··· Extracto de la fuente ···

3. Santa Elena de Uairén, La Utopía hecha ciudad.
IMPORTANTE: Las fotos que usted está por ver no han sido retocadas para mantener la realidad del relato. Algunas (por no decir la mayoría) no tienen un grado muy alto de dignidad, pero eso es parte del cuento. También debe saber que cada capítulo trae consigo una canción al fondo que hace referencia con el contexto del mismo. Se recomienda leer y escuchar a la vez. Y así, continúo...
Pasé el viaje hablando por teléfono con mi familia tratando de convencerlos de que esto no era una locura, de que todo estaba bajo control y de que sabía lo que hacía. Mi mamá tenía los pelos de punta y mi papá no hacía más que preguntarme detalle por detalle del viaje. Yo ni siquiera me sabía bien el nombre de todas las ciudades que íbamos a cruzar. Cuando no sabía qué responder consultaba a Federico en voz baja y respondía con seguridad. Él ni se inmutaba, apenas se comunicó con los suyos unas dos veces desde mi celular porque no tenía uno propio.
Para mi familia y mis amigos yo me estaba condenando a mí mismo, abandonado a mi suerte. Era como un suicidio dividido en escalas y terminaba en que yo moría de hambre como indigente o me mataban para robarme.
Fingía que no prestaba atención o que estaba tranquilo, pero en realidad estaba muerto de miedo. Mi ansiedad aumentó cuando estacionamos en el terminal de Santa Elena de Uairén para darnos cuenta de que no habían buses directos del terminal hasta Manaos, que era lo que teníamos pensado hacer. Estaban suspendidos, para variar. Nos dijeron que la opción era ir hasta la frontera y de ahí salir hasta Boa Vista, la ciudad más cercana. Pero ya eran las siete de la noche, no íbamos a llegar. A parte, no habíamos sacado todo el dinero de nuestras cuentas para cambiarlo (por idiotas). Si usted quiere ir a Santa Elena, yo le recomiendo que se lleve bastante efectivo porque los cajeros son prácticamente un mito.
Después de preguntar con algo de desconfianza a quienes estaban por ahí cerca, Federico y yo hablamos hasta que llegamos a una solución. "Esta noche dormimos en el terminal para ahorrar el dinero del hotel. Me dijeron que es “seguro” esperar aquí. No somos los únicos de todas formas", argumentó él. Estuve de acuerdo pero me pareció particularmente gracioso porque, en un berrinche que hice uno de los días que me comía la frustración por no poder irme del país, solté algo como “¡Quiero irme! No me importa como, pero quiero salir de este país ya, como sea. Quiero pasar trabajo, patear calle, incluso dormir en un fucking terminal si es necesario; pero irme ¡Ya mismo!”. Ahí tienes tu terminal, y no fue uno, fueron tres. Este fue apenas el primero. Otro chiste jugoso del universo.

··· Datos almacenados ···

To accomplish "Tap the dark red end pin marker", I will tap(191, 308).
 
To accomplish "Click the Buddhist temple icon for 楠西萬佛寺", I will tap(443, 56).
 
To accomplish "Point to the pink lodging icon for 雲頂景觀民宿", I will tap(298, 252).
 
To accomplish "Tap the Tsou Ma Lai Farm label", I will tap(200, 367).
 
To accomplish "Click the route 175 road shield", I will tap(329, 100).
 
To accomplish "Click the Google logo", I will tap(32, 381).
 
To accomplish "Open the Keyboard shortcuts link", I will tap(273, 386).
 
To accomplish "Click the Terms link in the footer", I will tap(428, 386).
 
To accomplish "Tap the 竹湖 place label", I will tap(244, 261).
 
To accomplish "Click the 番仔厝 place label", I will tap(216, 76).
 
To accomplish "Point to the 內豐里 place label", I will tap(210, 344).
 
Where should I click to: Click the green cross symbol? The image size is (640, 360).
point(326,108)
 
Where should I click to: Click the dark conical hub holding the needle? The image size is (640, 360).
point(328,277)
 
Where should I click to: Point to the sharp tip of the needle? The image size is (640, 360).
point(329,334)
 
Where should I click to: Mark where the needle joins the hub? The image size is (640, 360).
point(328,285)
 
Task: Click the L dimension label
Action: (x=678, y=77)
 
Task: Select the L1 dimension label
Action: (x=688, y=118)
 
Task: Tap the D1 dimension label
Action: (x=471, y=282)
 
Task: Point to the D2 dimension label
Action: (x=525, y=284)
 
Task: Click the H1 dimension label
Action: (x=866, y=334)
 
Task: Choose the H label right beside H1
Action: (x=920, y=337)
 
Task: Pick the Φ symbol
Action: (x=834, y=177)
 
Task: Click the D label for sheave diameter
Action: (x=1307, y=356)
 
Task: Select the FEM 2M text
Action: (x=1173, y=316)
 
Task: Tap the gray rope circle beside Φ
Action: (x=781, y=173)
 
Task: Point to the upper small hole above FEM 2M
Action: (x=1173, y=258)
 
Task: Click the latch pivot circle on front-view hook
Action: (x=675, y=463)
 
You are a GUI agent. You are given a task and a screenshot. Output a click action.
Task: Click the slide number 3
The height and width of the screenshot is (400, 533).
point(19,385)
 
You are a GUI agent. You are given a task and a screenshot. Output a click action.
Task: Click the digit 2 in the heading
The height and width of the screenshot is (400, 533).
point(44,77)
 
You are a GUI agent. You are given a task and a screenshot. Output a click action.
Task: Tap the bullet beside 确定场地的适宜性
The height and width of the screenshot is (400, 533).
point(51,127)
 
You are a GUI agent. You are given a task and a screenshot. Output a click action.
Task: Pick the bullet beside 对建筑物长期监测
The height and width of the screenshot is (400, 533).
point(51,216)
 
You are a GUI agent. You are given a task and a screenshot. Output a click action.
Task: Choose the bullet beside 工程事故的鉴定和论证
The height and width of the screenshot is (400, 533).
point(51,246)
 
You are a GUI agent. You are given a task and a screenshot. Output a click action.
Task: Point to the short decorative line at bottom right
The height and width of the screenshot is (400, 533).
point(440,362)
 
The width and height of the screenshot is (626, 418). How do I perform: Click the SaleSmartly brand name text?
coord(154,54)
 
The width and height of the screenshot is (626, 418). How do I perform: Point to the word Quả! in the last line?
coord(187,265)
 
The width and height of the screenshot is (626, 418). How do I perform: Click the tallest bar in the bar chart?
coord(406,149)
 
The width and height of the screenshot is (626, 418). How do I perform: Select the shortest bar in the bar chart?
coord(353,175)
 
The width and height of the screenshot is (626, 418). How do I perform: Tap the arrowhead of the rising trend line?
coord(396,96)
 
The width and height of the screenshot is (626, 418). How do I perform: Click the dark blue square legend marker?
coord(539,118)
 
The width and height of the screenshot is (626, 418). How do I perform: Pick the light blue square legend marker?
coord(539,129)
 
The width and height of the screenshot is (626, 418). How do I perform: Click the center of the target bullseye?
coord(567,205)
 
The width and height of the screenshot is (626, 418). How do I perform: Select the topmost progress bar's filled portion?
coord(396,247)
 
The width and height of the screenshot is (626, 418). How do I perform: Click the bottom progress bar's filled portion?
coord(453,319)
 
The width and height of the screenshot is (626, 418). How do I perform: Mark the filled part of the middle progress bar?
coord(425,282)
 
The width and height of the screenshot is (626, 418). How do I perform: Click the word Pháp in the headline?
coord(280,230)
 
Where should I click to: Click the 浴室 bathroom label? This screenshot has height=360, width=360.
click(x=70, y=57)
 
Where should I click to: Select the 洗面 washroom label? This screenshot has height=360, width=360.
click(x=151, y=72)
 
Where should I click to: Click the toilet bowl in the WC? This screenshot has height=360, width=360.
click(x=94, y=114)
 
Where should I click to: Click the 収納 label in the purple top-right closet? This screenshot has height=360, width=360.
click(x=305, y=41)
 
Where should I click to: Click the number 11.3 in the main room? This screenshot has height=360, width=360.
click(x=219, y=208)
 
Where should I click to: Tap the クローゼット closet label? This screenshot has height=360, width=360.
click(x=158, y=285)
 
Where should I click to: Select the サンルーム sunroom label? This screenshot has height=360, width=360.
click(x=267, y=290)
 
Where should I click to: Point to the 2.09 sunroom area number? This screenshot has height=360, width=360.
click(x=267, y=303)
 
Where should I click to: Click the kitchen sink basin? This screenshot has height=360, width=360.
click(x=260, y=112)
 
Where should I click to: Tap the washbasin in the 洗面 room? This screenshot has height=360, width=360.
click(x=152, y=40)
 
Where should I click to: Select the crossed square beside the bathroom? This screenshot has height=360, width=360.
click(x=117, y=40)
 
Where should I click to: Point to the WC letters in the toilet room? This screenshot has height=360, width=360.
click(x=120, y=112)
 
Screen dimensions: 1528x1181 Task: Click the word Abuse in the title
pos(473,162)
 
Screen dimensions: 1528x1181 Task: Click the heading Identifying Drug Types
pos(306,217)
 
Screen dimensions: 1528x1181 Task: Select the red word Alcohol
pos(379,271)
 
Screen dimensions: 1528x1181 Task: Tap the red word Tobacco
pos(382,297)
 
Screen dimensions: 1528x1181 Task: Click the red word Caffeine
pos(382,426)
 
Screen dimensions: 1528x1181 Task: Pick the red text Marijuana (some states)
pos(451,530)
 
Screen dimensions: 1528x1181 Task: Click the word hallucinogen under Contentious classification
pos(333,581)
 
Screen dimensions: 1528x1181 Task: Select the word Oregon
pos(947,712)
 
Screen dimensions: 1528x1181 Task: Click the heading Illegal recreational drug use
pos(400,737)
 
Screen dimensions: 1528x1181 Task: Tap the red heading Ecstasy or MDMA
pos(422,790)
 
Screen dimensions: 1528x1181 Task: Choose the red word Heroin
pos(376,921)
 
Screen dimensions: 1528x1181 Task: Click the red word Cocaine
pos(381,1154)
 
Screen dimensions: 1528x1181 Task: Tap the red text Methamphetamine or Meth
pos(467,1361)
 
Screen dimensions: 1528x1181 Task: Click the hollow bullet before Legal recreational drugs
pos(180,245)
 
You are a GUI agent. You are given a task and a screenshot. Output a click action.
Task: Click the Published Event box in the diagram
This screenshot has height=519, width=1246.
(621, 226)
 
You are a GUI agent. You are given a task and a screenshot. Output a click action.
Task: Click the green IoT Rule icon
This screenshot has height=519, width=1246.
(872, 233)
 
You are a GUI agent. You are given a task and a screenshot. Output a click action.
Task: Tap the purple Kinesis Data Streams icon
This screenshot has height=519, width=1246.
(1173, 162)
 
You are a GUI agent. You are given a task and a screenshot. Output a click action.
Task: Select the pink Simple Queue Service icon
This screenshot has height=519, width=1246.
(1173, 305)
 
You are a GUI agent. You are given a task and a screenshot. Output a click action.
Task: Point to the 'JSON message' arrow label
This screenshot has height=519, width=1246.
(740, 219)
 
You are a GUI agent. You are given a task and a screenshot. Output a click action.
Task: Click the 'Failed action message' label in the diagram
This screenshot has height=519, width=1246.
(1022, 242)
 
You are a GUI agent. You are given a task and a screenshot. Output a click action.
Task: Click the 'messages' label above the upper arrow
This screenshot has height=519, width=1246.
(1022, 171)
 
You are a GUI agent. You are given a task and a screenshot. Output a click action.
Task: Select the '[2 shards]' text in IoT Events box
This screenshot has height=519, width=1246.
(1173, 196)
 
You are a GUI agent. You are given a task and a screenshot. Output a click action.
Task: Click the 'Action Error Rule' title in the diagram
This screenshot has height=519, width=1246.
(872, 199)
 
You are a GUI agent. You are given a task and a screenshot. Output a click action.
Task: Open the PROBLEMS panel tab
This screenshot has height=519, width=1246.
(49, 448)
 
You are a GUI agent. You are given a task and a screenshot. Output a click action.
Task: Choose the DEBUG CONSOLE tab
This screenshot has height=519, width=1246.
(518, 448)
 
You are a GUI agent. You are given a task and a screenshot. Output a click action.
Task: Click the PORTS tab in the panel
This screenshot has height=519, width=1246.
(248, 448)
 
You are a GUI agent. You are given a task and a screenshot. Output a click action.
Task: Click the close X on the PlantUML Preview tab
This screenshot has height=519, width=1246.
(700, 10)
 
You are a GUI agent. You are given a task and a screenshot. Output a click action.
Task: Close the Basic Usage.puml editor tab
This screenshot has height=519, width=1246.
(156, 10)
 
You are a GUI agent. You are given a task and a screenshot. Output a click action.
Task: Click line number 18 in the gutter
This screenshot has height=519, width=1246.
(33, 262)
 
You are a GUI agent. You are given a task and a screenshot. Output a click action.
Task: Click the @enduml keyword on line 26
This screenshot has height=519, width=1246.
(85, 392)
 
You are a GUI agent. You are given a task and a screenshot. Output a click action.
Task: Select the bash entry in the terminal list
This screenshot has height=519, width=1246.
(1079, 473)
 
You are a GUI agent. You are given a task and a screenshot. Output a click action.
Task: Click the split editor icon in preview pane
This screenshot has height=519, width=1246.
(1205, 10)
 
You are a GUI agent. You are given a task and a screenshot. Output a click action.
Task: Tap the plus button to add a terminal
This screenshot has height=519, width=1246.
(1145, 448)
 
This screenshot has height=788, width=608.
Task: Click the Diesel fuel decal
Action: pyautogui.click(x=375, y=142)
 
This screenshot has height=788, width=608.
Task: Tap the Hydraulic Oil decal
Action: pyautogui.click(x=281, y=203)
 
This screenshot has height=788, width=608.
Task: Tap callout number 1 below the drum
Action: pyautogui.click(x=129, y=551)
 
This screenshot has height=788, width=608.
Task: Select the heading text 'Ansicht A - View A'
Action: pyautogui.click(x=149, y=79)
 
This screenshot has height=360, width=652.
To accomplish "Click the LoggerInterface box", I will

···

_Problema planteado A_
Responda, con base en el relato del viaje a Santa Elena de Uairén:
(i) ¿Qué se recomienda llevar a quien quiera ir a Santa Elena, y por qué?
(ii) ¿Desde qué teléfono se comunicó Federico con los suyos?
(iii) ¿Dónde decidieron pasar la noche Federico y el narrador, y con qué fin?
_Problema planteado B_
Prosiga el relato del viaje a Santa Elena de Uairén a partir de su última oración.

_Resultado de la tarea A_
(i) Bastante efectivo, porque allí los cajeros son prácticamente un mito.
(ii) Desde el celular del narrador, ya que Federico no tenía uno propio.
(iii) En el terminal, para ahorrar el dinero del hotel.

_Resultado de la tarea B_
En la imagen de su izquierda, justo donde está ese alguien vestido de color naranja, debajo de la columna, hay una silla que la rodea. Ahí nos acomodamos. En la imagen de la derecha se ve la superficie que rodea al terminal: tierra. Así de pequeño era todo.
Así que nos acomodamos para pasar la noche ahí. Federico, que no hablaba mucho, esperó a que nos sentáramos para decirme con firmeza: "No podemos cargar con todas esas maletas en el viaje. Sería demasiado aparatoso. Por lo menos tienes que deshacerte de una": Lo decía mirando mi maleta que parecía un saco de papas lujoso, rota a la mitad, llena de tirro y difícil de rodar. Tenía razón, pero yo no quería dejar nada. No sé como hicimos pero todo entró en las otras maletas, mi morral morado y su bolso de mochilero. El pobre saco de papas fue a parar a la basura.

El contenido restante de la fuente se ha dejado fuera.